= Pantheon, Rome (photograph) =

Photograph by Thomas Struth

Pantheon, Rome is a color photograph taken by German photographer Thomas Struth, in 1990. It is part of the series Museum Photographs that he dedicated to museums and their visitors all over the world. It had a series of ten prints of large format, like most of his photographs.

==History and description==
Struth took aim at the visitors of the Pantheon, in Rome, capturing a group of them who were standing on the large floor, under the central dome. Unlike others of his photographs this one was carefully staged. The large scale photograph shows the immensity of the space where it was taken, and also its majesty and classical beauty. The human presence of the tourists there seems dwarfed but at the same time they play an essential role in it as spectators. Struth assumed in this photograph a dialogue between past and present, in a painterly quality that doesn't appear in other photographs of the same series, recalling in particular the work of Giovanni Paolo Panini, who depicted the Pantheon in the 18th century.

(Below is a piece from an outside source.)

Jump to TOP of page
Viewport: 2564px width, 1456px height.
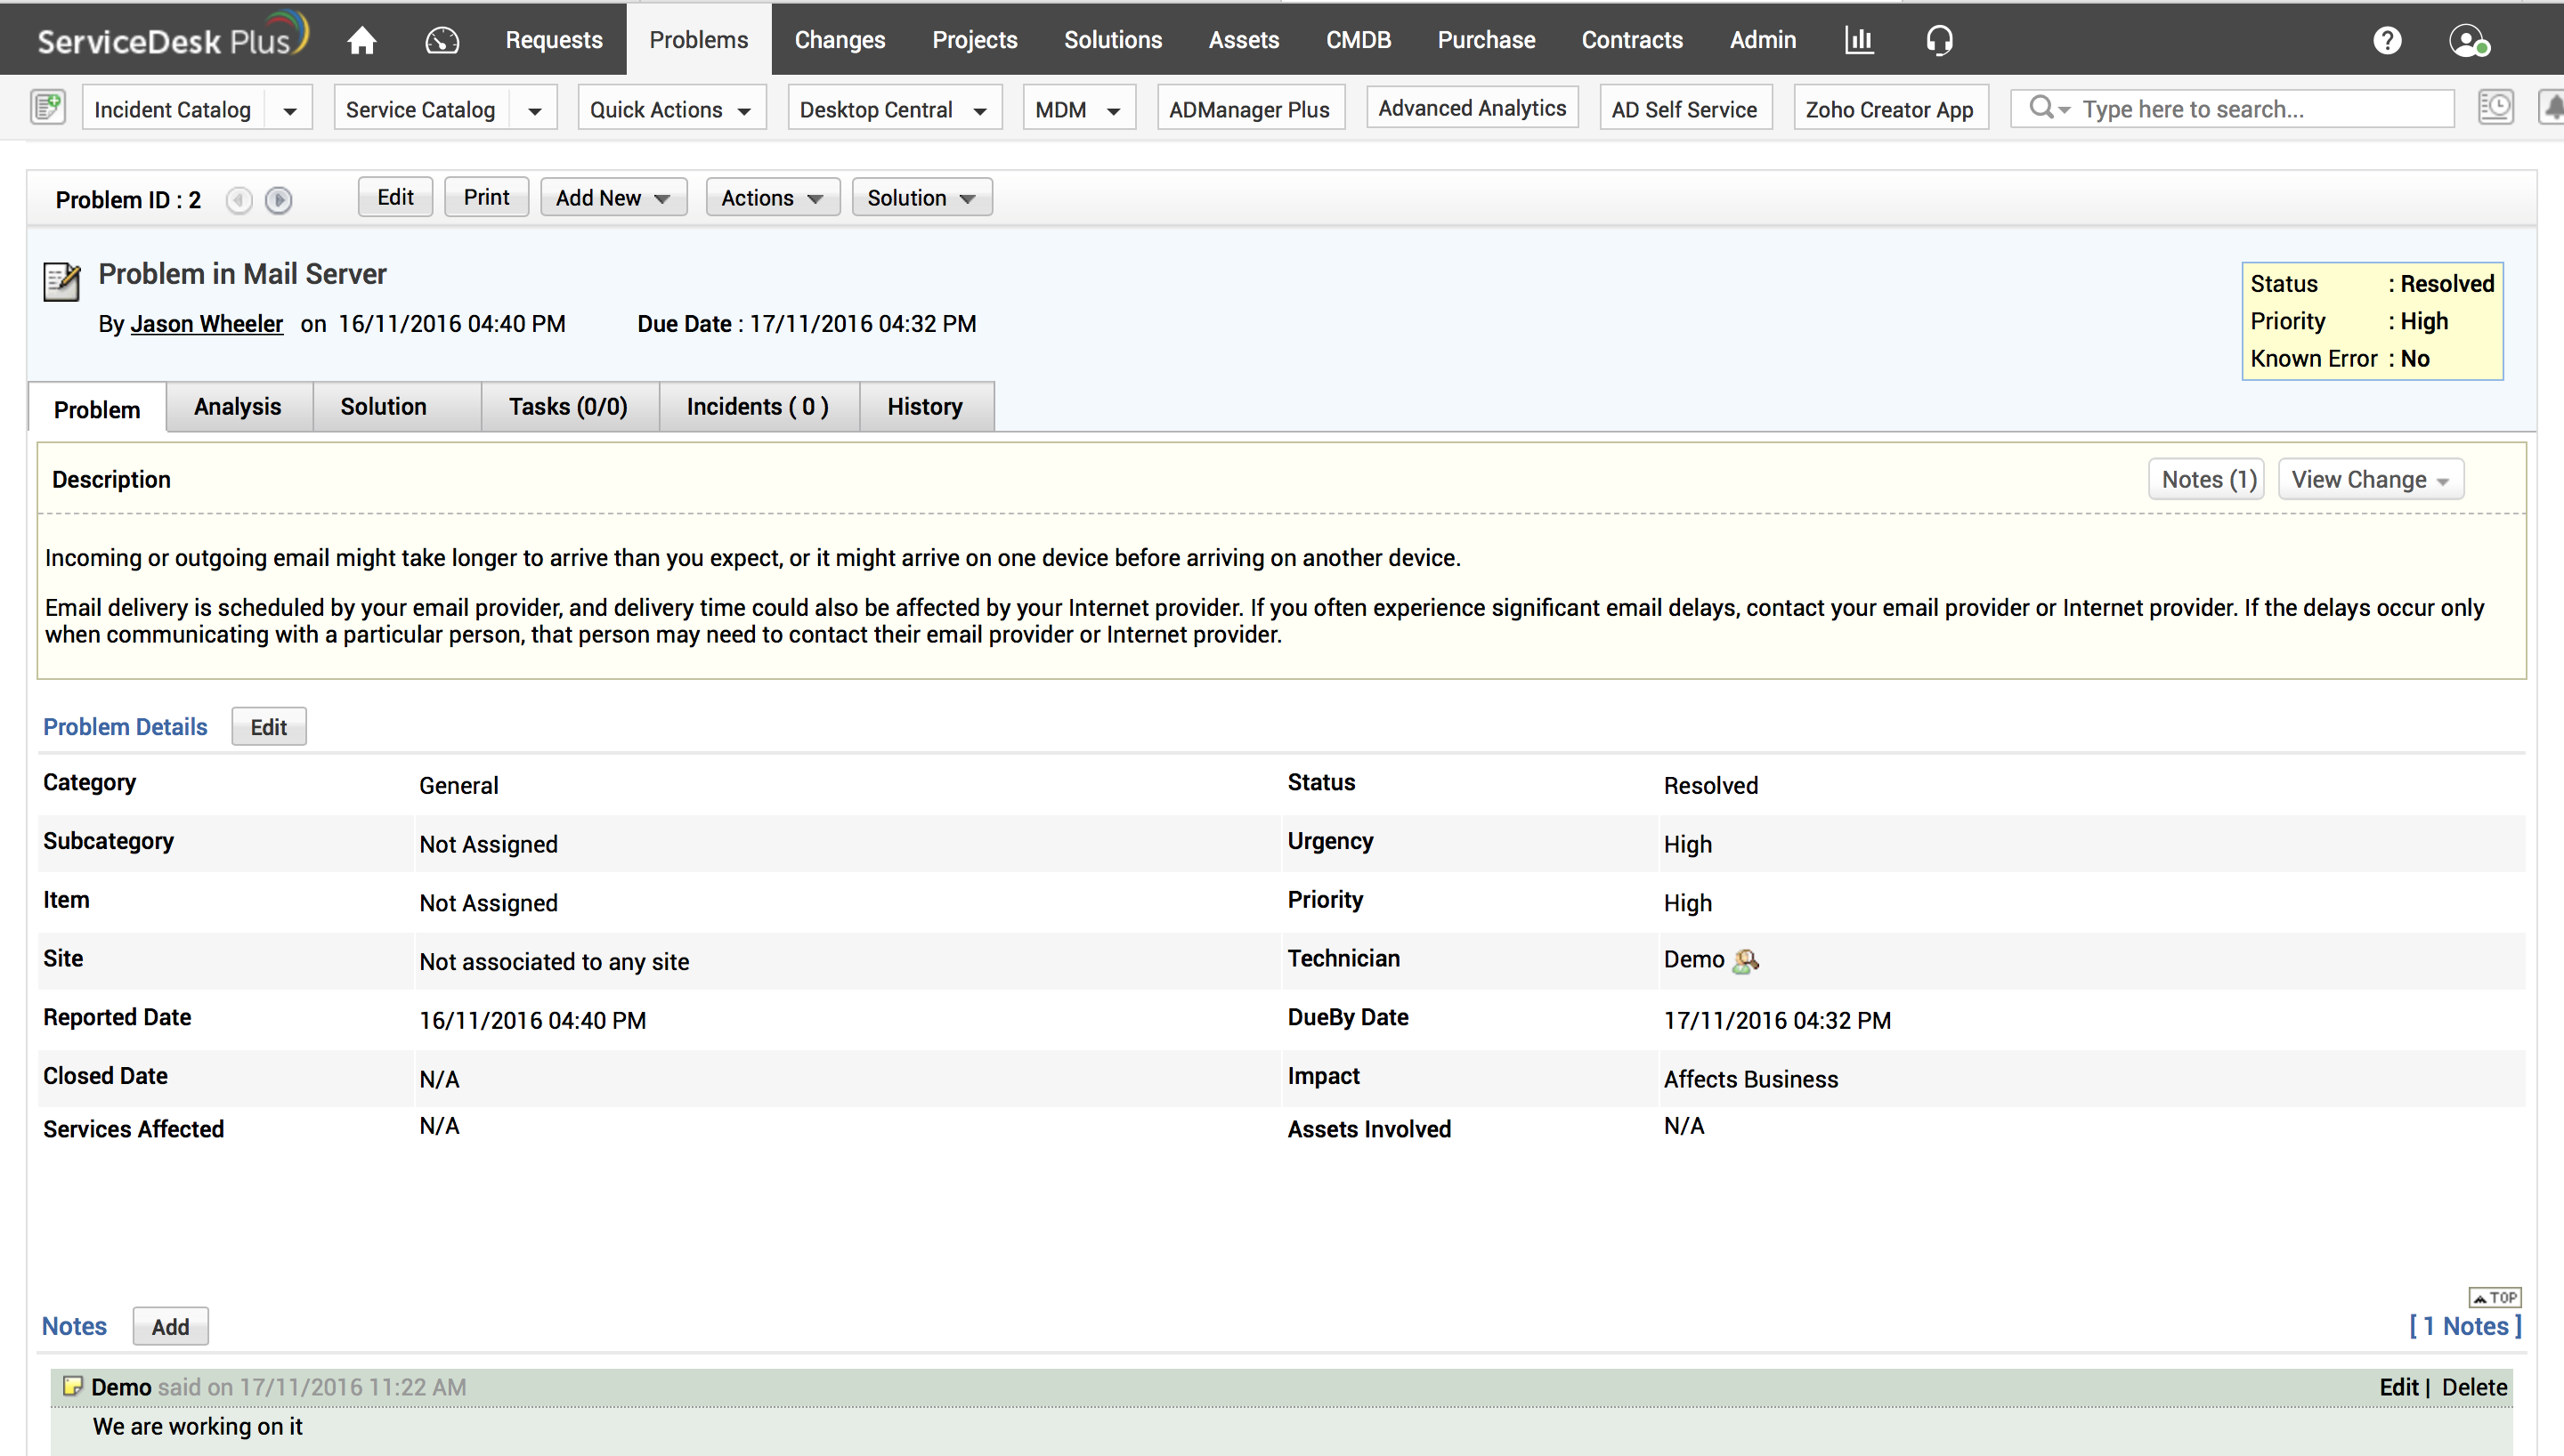point(2495,1297)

Struth seems to have achieved in this case faithfully his purpose to "retrieve masterpieces from the fate of fame, to recover them from their status… to remind us that these were works which were created in a contemporary moment, by artists who had everyday lives."

==Art market==
Three prints of this photograph are amongst those that have reached the highest prices for the author in the art market. On 12 November 2007, a print sold at Christie's New York for $1.049.000. On 26 June 2013, another version, from 1992, sold for $1.253.208 at Sotheby's London. Another version of the photograph reached $1.810.000 at Sotheby's New York, on 12 May 2015, still the highest price for one of his works.

==Public collections==
There are prints of this photograph at the Metropolitan Museum of Art, in New York, the Museum of Modern Art, in New York, and at the Saint Louis Art Museum.